Newbie
Joined: 25/10/2020
Location: United StatesPosts: 3
| Posted: 07:57pm 27 Oct 2020 |
I too have been looking for a schematic for these Chinese boost converters, and came across this thread early in my search. Having found no schematic anywhere, I decided to make one myself and share it here for others who may be interested:
QS-4884CCCV-1800W schematic.png
They are surprisingly well made, and are capable doing 1800w if the input/output voltages are high/close enough (e.g. >48/60v; the inductor overheats otherwise). The maximum rating of the Schottky diodes combined is 40a, and the output terminals are rated at 30a. They even have ingenious reverse protection by using a mosfet backwards! They have Over Current Protection, where it throttles back if the input current goes too high (not sure how well it works though), which is separate from the Constant Current circuit.
However, they have one glaring design flaw: The blue UVP LED drops too much voltage, causing a danger zone in the 5-10v range where the converter tries to run but has too little voltage to fully drive the switching mosfet or to turn itself off, which can burn up the mosfet when under load. This isn't helped by the nearby feedback capacitor (between pins 1 & 2), which makes the UVP circuit incapable of reacting fast enough or regulating the input voltage, sending it into dangerous spasms instead. I would strongly suggest replacing the UVP LED with a red one and knocking the feedback capacitor off the circuit board as a fundamental design modification before using these converters. The feedback capacitor can be replaced with a 10-100k resistor to reduce noise and minor oscillations when regulating the input voltage if desired.
Another couple shortcomings is the lack of Over Temperature Protection, and a fan that has two speeds (on and off) with a tendency to vibrate (where the axle starts oscillating in the bearing, dragging the impeller RPM way down and reducing cooling).
I am successfully using these boost converters as mini-MPPTs in a partially/occasionally shaded 36v solar system, specced at 1000w/board. Loaded panel nominal is 30-35v and battery float is 43v, so the boost converters do a decent job with UVP set to 32v and the modification above in place so it can function correctly, regulating the input voltage. The advantage this setup has over a traditional, high voltage MPPT system is that partial shading over one panel doesn't take out an entire series array section.
As I've watched the system function and adjusted the parameters manually, I realize there's a bit more power to squeeze out in full noon sunlight (panels work better at 35v), and in heavy clouds (panels work better at 30v), and at dusk (panels drop below 30v and work best anywhere from 15-25v). Hence the need for a schematic so I can add basic (passive) Power Point Tracking, Variable Fan Speed, and Over Temperature Protection. The modifications are quite simple:
1: Remove the 22K CC pullup resistor (between TL494 pin 15 and 5v). This leaves the CC circuit hanging at minimum power (~250mA out), regardless of the CC adjustment.

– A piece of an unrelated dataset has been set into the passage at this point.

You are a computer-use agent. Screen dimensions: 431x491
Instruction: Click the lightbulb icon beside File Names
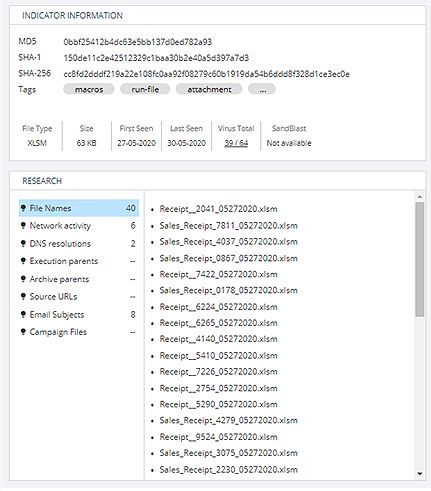(x=23, y=208)
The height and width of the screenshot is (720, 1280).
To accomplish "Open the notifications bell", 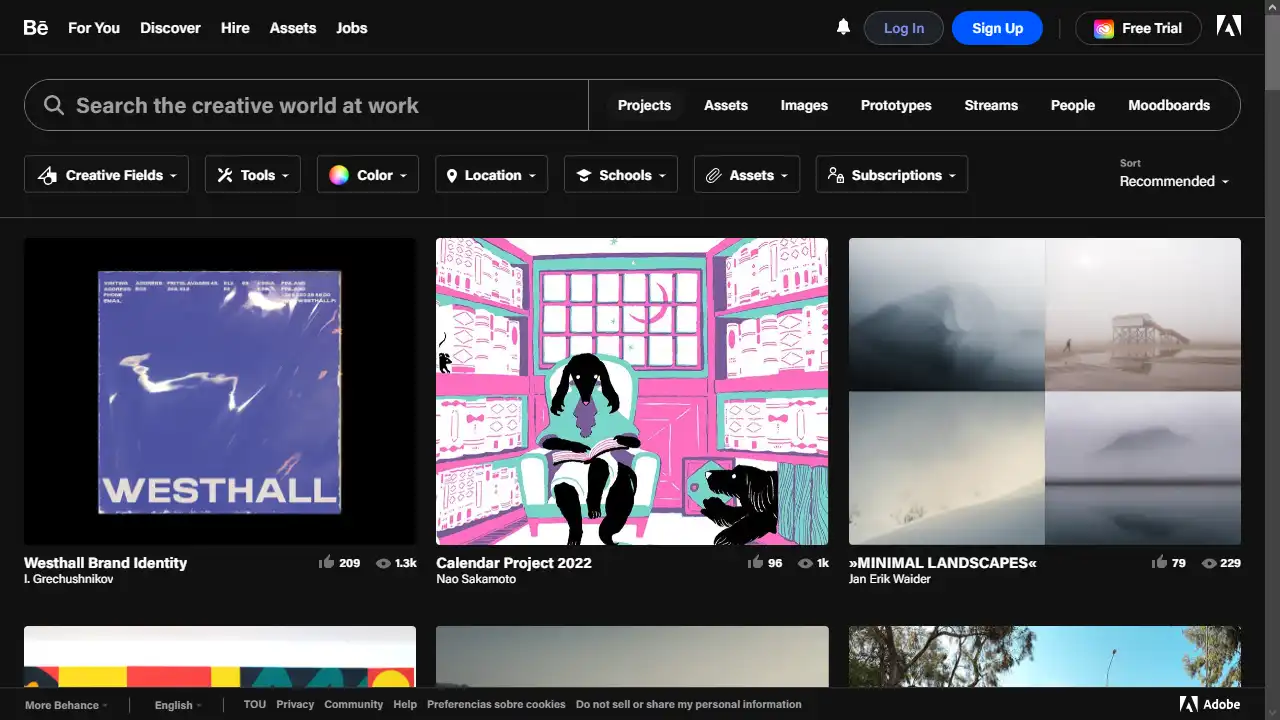I will coord(843,27).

2: On the underside of the circuit board, connect a 30v zener diode (adjust according to the start of your power point curve) from Vin to a 10k resistor connected to the non-grounded lead of the CC potentiometer. This will cause the CC adjustment to rise starting at the input voltage set by the zener diode.
3: Remove all the fan control components except for the PNP transistor and its 4.3k pulldown resistor.
4: Bridge the two pads behind/parallel with the 4.3k pulldown resistor. This should connect the left lead of the thermistor to the transistor's base.
5: Bridge the two pads between the two TL431s, where the 10k resistor used to be. This should connect the right lead of the thermistor to ground. Now the fan speed will gradually increase from stopped as the heatsink warms up. Just be careful not to short the thermistor during operation or you will blow the transistor as there's no series base resistor (by design; we need the highest sensitivity we can get so the temperature curve isn't too wide). The temperature threshold can be adjusted by changing the value of the 4.3k pulldown resistor.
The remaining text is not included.